SOURCE DATA START

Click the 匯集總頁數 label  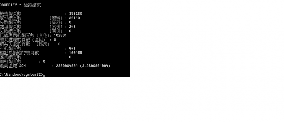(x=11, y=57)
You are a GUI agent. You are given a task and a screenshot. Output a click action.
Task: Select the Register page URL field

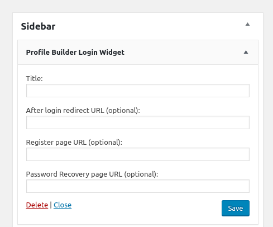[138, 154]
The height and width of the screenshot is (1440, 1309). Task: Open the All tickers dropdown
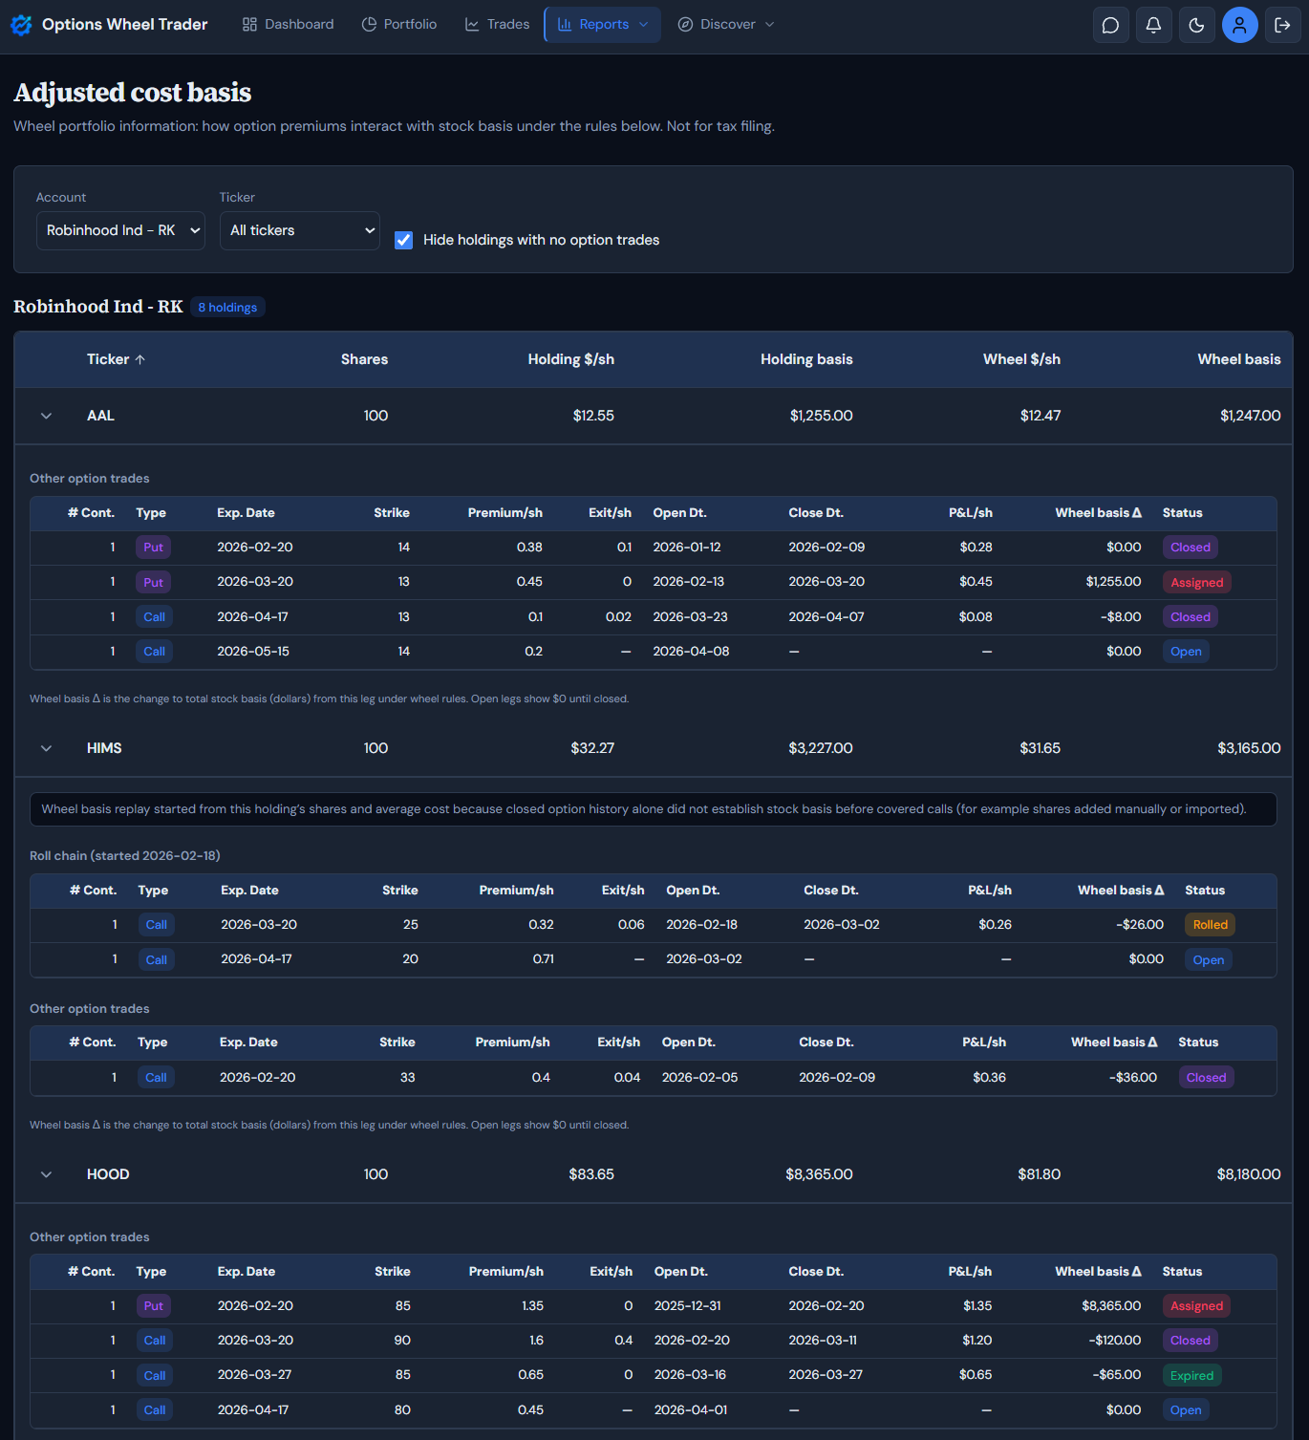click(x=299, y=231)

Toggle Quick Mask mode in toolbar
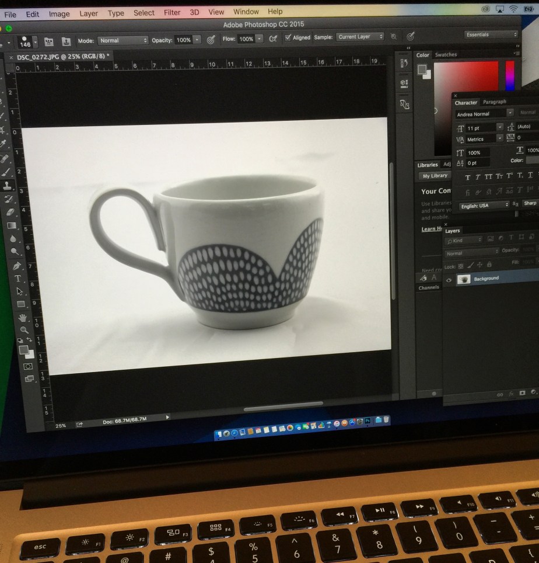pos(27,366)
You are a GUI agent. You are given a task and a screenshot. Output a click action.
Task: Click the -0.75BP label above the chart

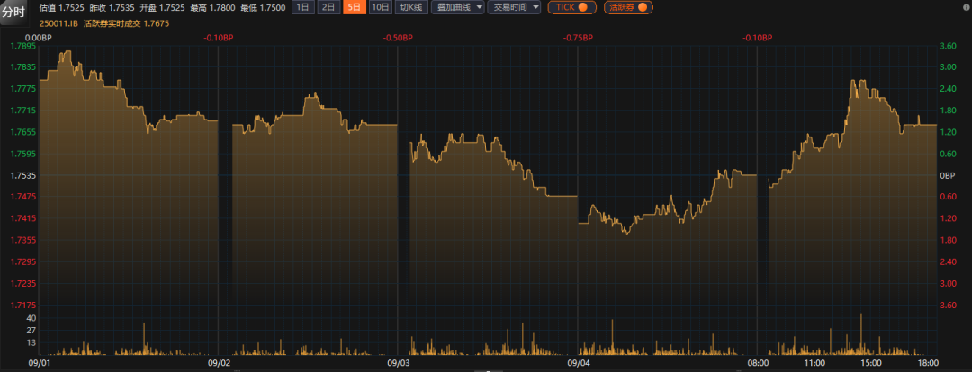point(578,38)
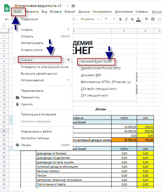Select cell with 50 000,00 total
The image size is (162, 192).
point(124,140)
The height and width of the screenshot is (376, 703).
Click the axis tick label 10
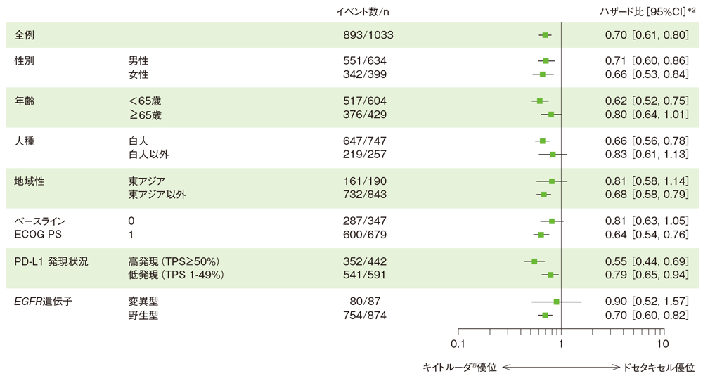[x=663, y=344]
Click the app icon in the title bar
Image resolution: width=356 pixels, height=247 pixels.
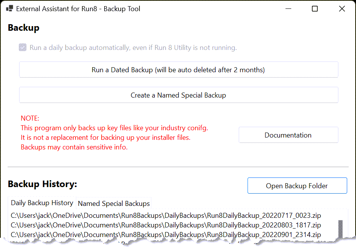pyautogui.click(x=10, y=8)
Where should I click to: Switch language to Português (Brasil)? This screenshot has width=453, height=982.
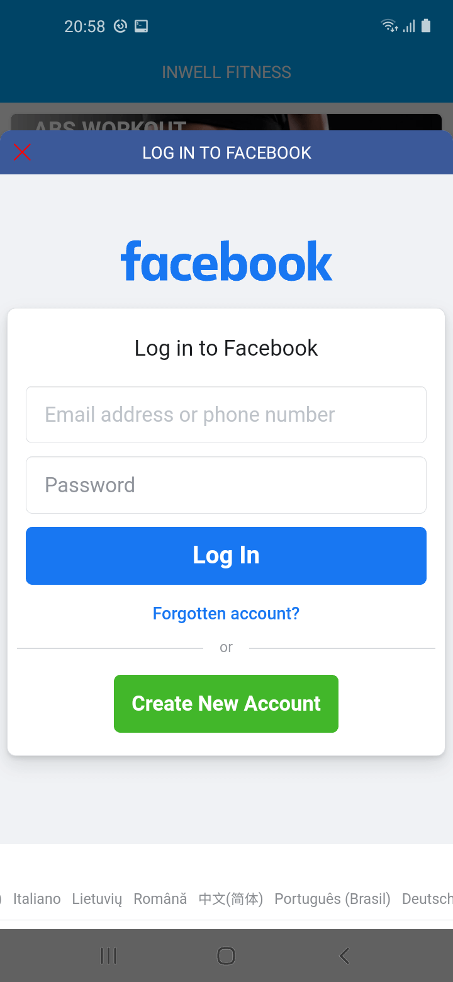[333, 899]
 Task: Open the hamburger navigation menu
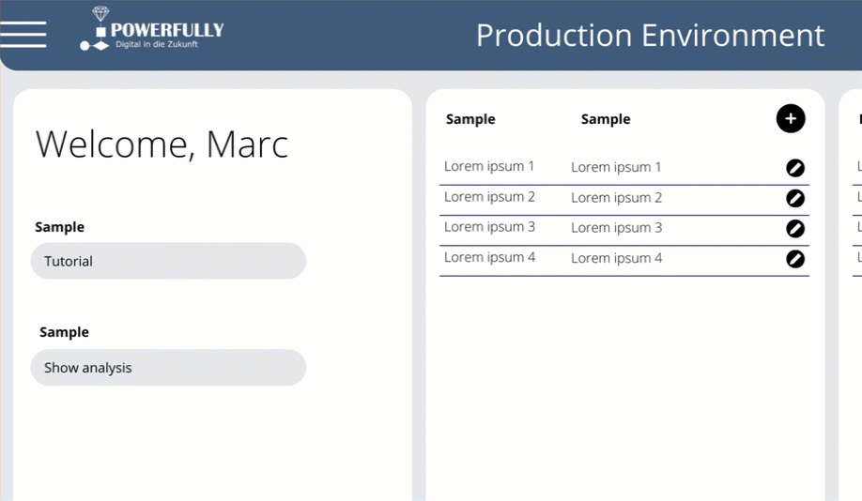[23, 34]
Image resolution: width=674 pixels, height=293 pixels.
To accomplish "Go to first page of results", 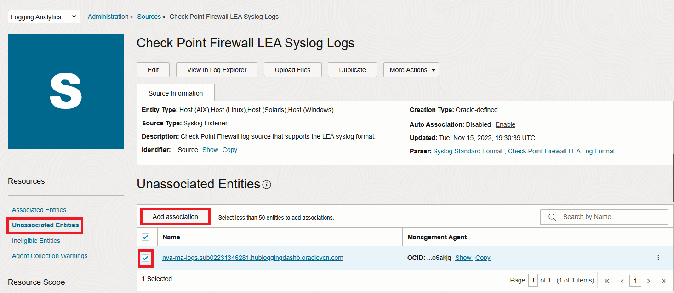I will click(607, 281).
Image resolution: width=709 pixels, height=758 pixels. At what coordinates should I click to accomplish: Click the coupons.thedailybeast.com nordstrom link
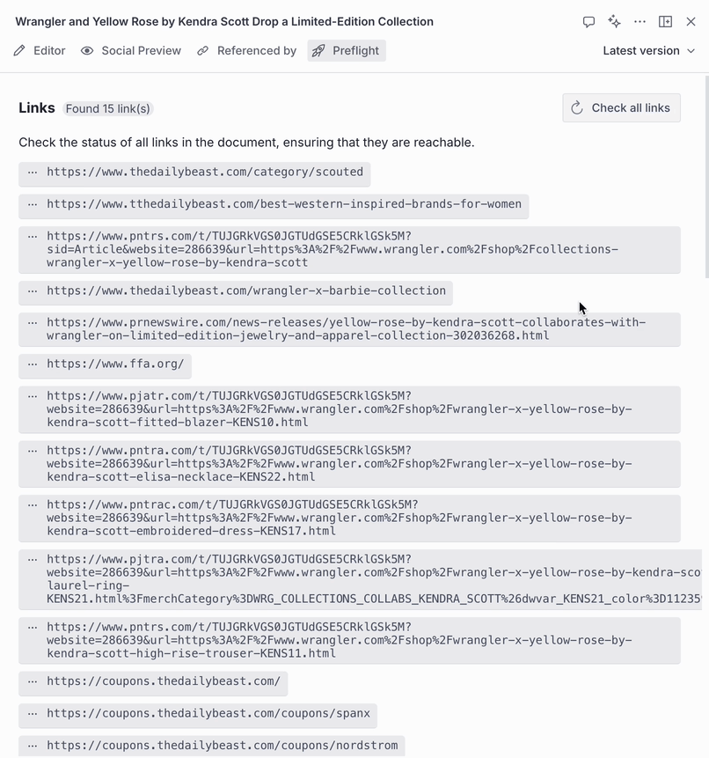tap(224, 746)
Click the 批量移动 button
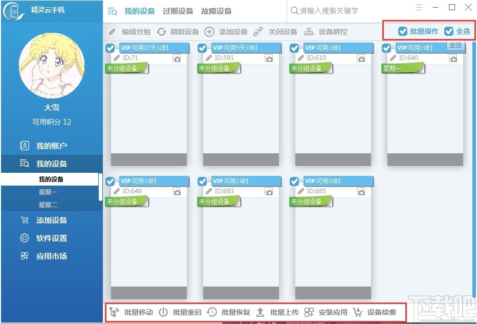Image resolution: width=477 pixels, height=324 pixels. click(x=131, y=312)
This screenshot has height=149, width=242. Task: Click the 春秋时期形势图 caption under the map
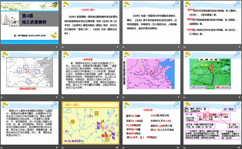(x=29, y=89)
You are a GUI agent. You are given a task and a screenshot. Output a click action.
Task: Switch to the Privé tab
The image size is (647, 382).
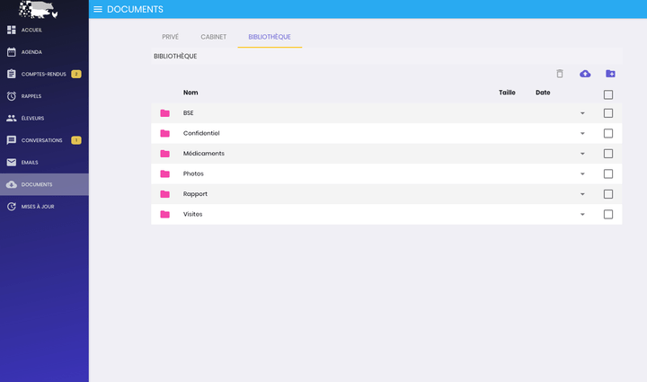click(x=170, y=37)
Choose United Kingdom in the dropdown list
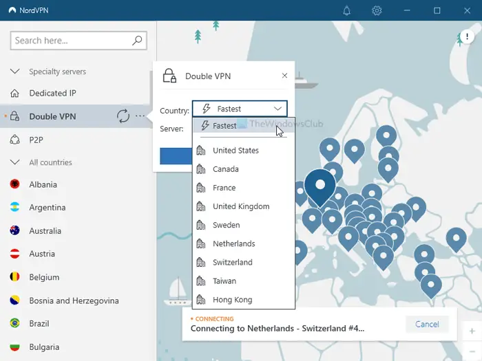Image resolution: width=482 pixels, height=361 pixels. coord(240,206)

SOURCE DATA END

Leave out the pictures and return, exactly as written, only the lines from the line with "Click the 批量移动 button" through the end of the records above.

▶ _OUTPUT OF THE TASK_
Click the 批量移动 button
Image resolution: width=477 pixels, height=324 pixels. click(x=131, y=312)
This screenshot has height=149, width=242. Task: Click the 春秋时期形势图 caption under the map
(x=29, y=89)
You are a GUI agent. You are given a task and a screenshot. Output a click action.
Task: Switch to the Privé tab
The image size is (647, 382).
click(x=170, y=37)
Choose United Kingdom in the dropdown list
Image resolution: width=482 pixels, height=361 pixels. coord(240,206)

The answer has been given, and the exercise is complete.